Generation of neuromuscular specificity in Drosophila: novel mechanisms revealed by new technologies

Abstract

The Drosophila larval neuromuscular system is one of the best-characterized model systems for axon targeting. In each abdominal hemisegment, only 36 identified motor neurons form synaptic connections with just 30 target muscles in a highly specific and stereotypic manner. Studies in the 1990s identified several cell-surface and secreted proteins that are expressed in specific muscles and contribute to target specificity. Emerging evidence suggests that target selection is determined not only by attraction to the target cells but also by exclusion from non-target cells. Proteins with leucine-rich repeats (LRR proteins) appear to be a major molecular family of proteins responsible for the targeting. While the demonstrated roles of the target-derived cues point to active recognition by presynaptic motor neurons, postsynaptic muscles also reach out and recognize specific motor neurons by sending out cellular protrusions called myopodia. Simultaneous live imaging of myopodia and growth cones has revealed that local and mutual recognition at the tip of myopodia is critical for selective synapse formation. A large number of candidate target cues have been identified on a single muscle, suggesting that target specificity is determined by the partially redundant and combinatorial function of multiple cues. Analyses of the seemingly simple neuromuscular system in Drosophila have revealed an unexpected complexity in the mechanisms of axon targeting.

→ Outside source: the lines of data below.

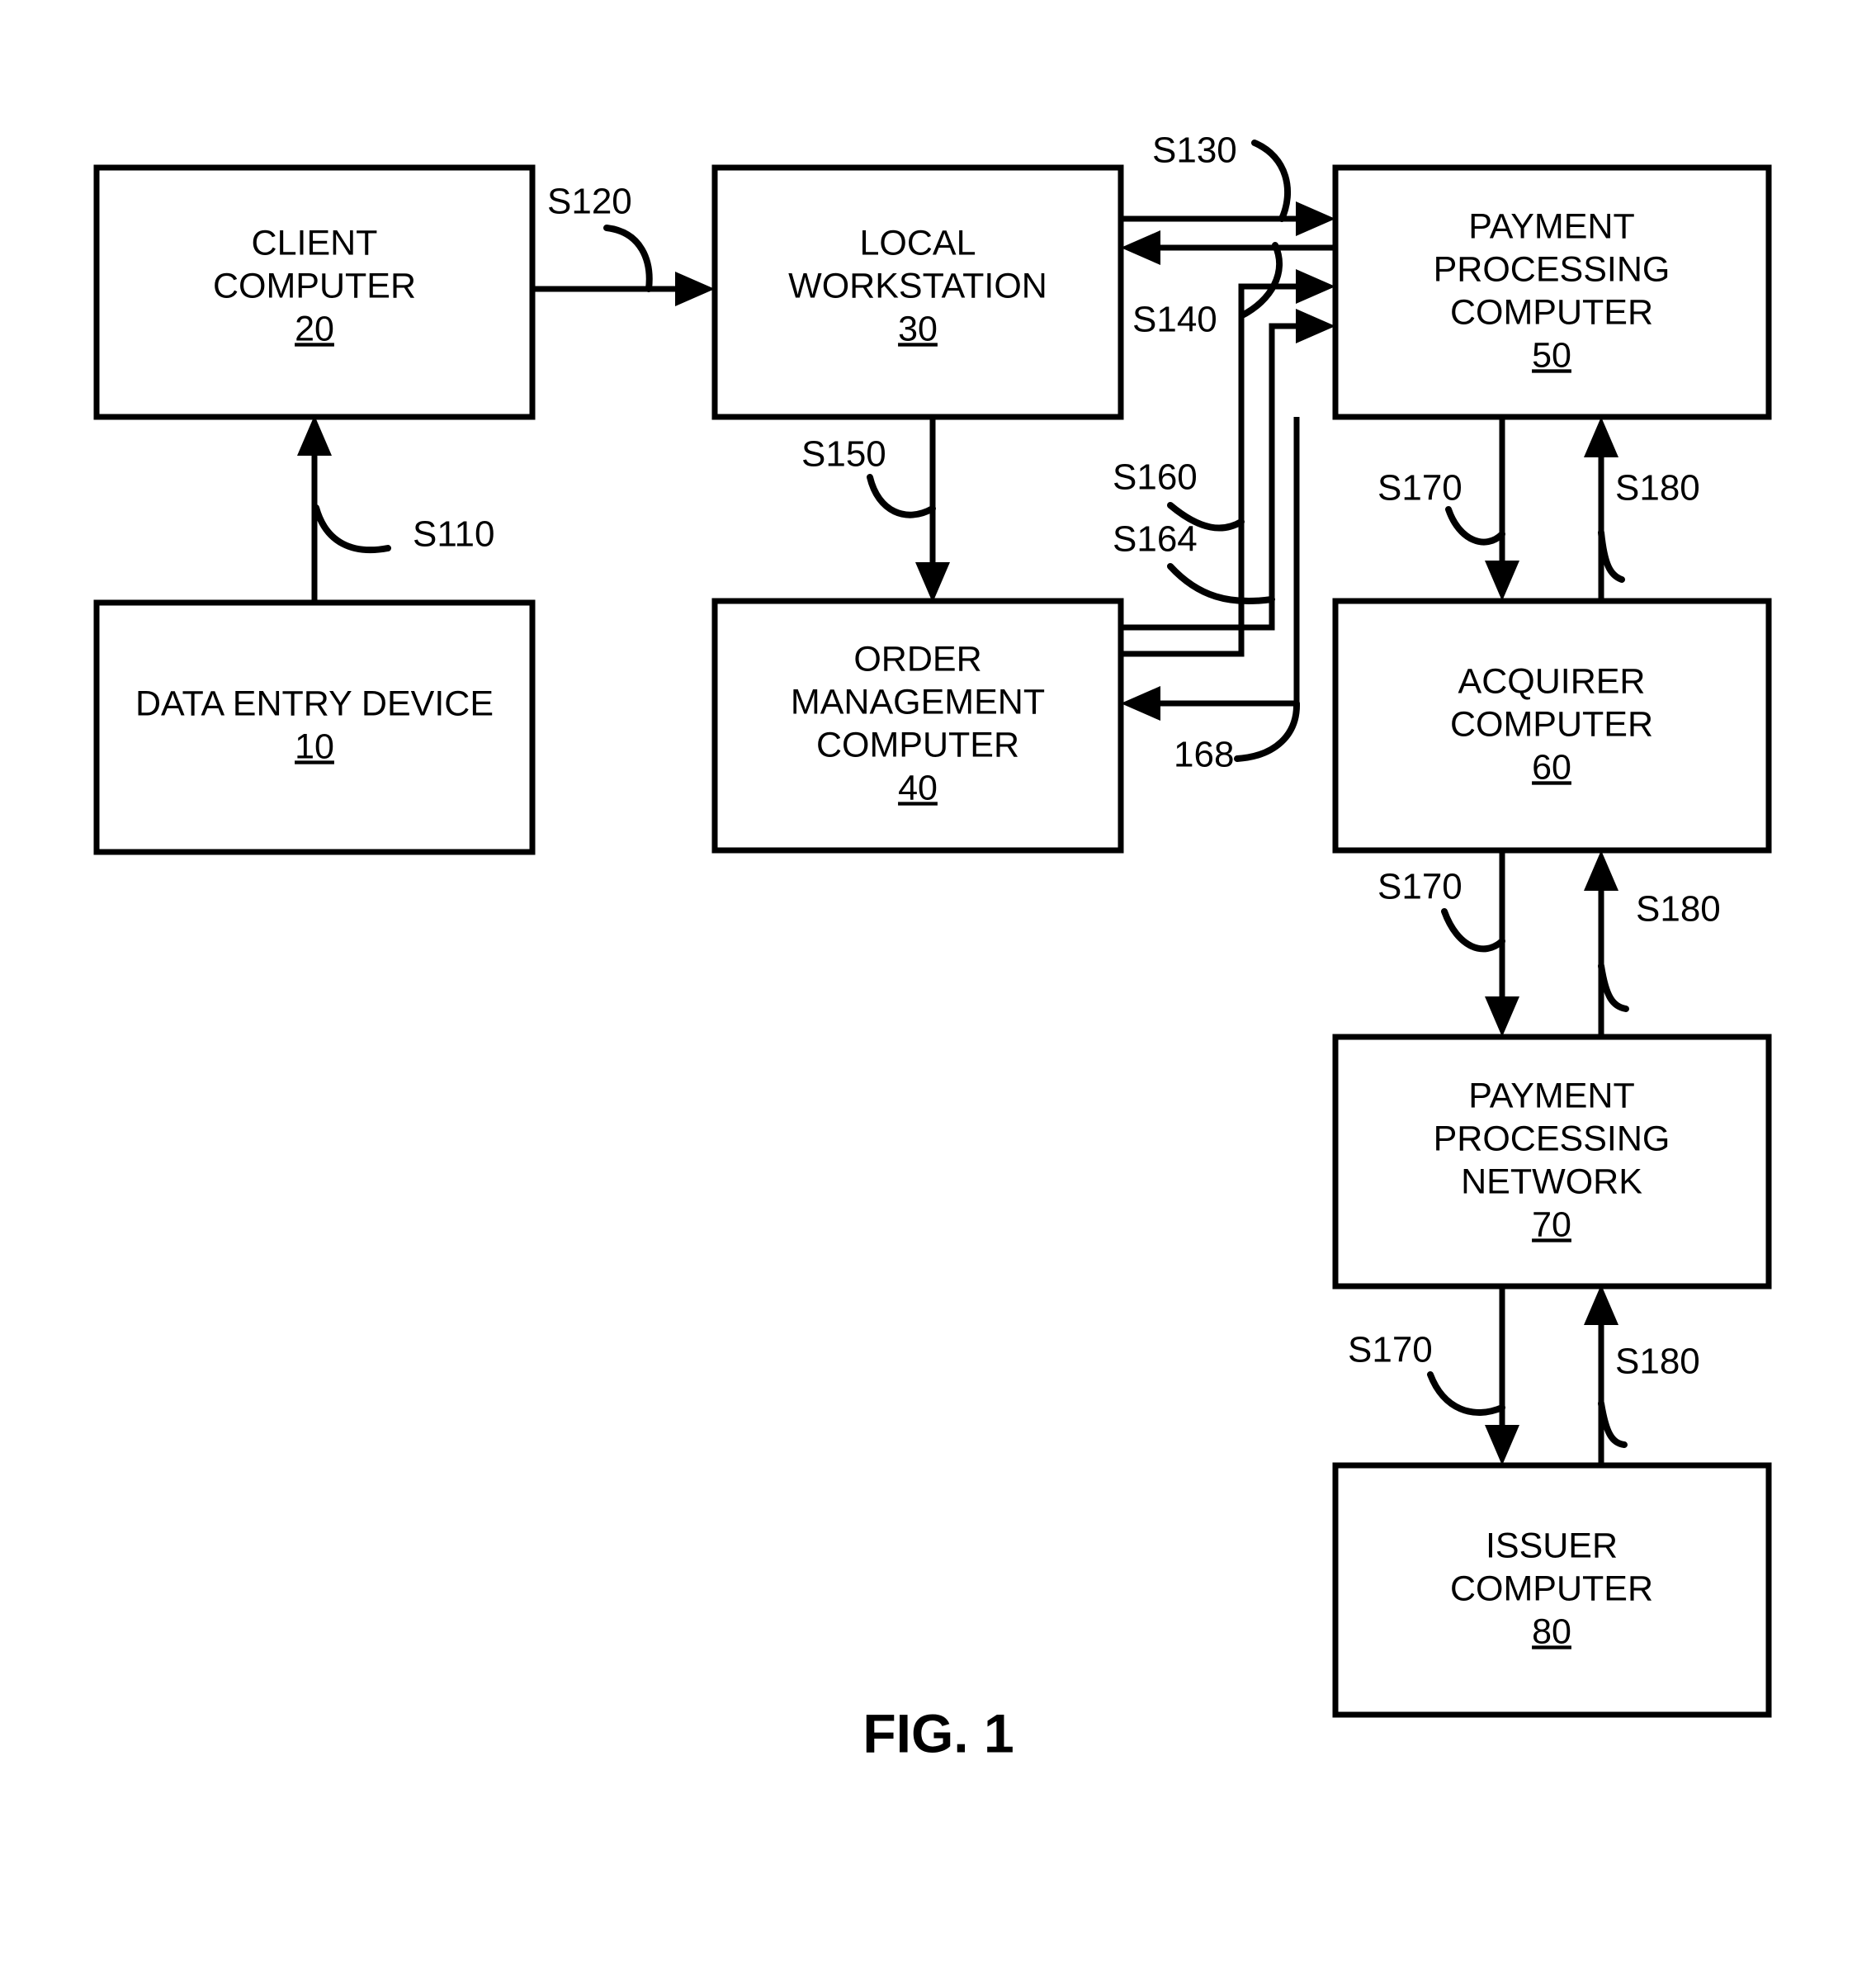  Describe the element at coordinates (918, 328) in the screenshot. I see `box-ref-number: 30` at that location.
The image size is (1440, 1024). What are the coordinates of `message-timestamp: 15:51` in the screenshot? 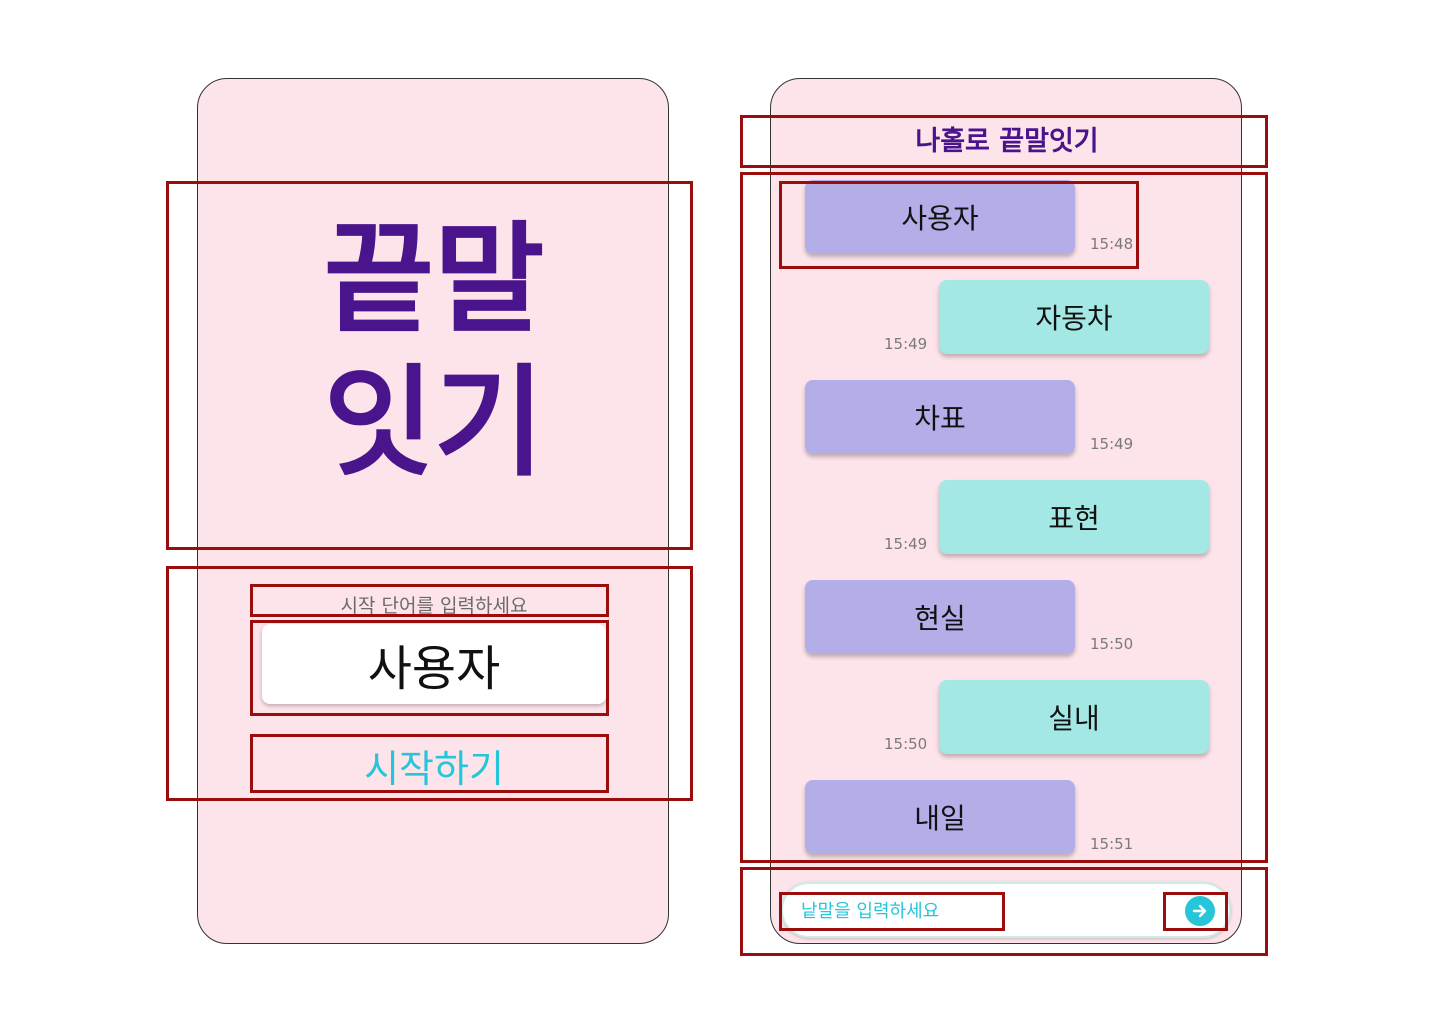 It's located at (1112, 844).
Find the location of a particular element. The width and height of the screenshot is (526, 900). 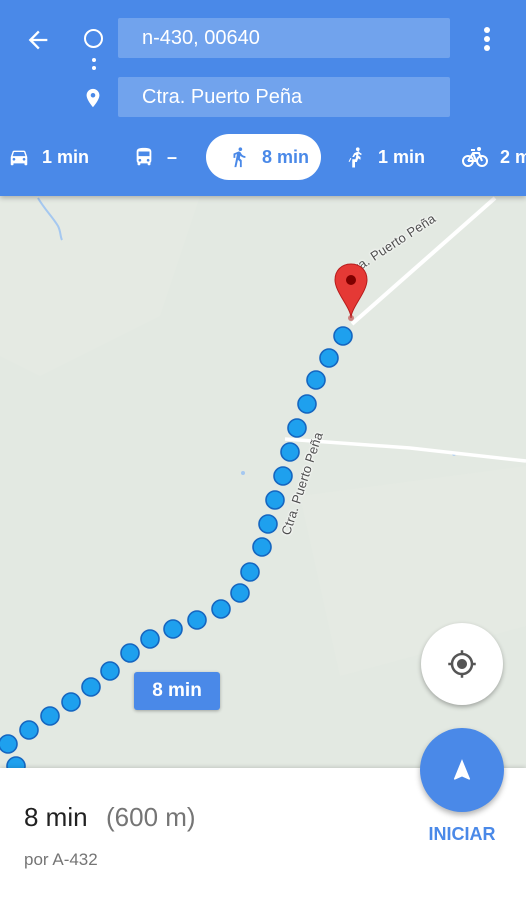

more-options-button is located at coordinates (487, 39).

Keywords: Drosophila; motor neurons; muscles; neuromuscular junction; synapse specificity; target recognition.

Figure 1

Expression of target recognition molecules in specific muscles and motor neurons. (A) Expression of hemophilic cell adhesion molecules, Fas3, Capricious (Caps), and Connectin (Con) in specific synaptic partners. Fas3 is expressed in the RP3 motor neuron and its target muscles M6/7 (green). Caps is expressed in the RP5 motor neurons and its target M12 (orange). Con is expressed in external muscles and a group of motor neurons that innervate them (blue). (B) Expression of secreted factors, Netrin-B (NetB) and Wnt4 in specific muscles. NetB is expressed in M2, 6, and 7, whereas Wnt4 is expressed in M12 and 26. (C) Expression of Toll in specific muscles. Toll is expressed in subsets of ventral muscles including M6, 7, 13, 15, 16, 17, and 28 but not M12. AC and PC, anterior and posterior commissure. Projections of intersegmental (ISN, ISNb, and ISNd) and segmental (SNa and SNc) nerves are also shown.

Figure 2

Expression and function of muscle cues during the targeting of muscle 12 motor neurons. The expression of the muscle cues and their putative roles are shown in the left panel (A–C). Schematic diagram of their loss-of-function (LOF, A′–C′ and C″) and gain-of-function (GOF, A″–B″) phenotypes are shown on the right.

Figure 3

Transcriptional regulation of target specificity by repression of inhibitory cues. (A) Tey represses expression of Toll in M12 and thereby determines target specificity. (B) A model in which target specificity can be generated in a group of equivalent targets by transcriptional repression of a repulsive cue.

Figure 4

Partner recognition by myopodia. (A) Schematic diagram showing myopodia clustering and formation of nascent synaptic sites in wild type (above) and caps, trn double mutants (below). (B) Partner selection by myopodia (Left). While 54% of myopodial contacts with a partner motor neuron (magenta) are stabilized, none of the contacts with the non-partner motor neuron (blue) are stabilized (Right). Caps at the tip of myopodia may function in a bidirectional manner, providing target cues to and receiving signal from the presynaptic cells. (C) Caps accumulation at the tips of mypopodia. GC, growth cone (Top). Simultaneous live-imaging of Caps-GFP (green) and muscle membrane (magenta) reveals Caps localization at the tips of myopodia (arrows). Taken from Kohsaka and Nose (2009) Bottom. A diagram showing Caps localization.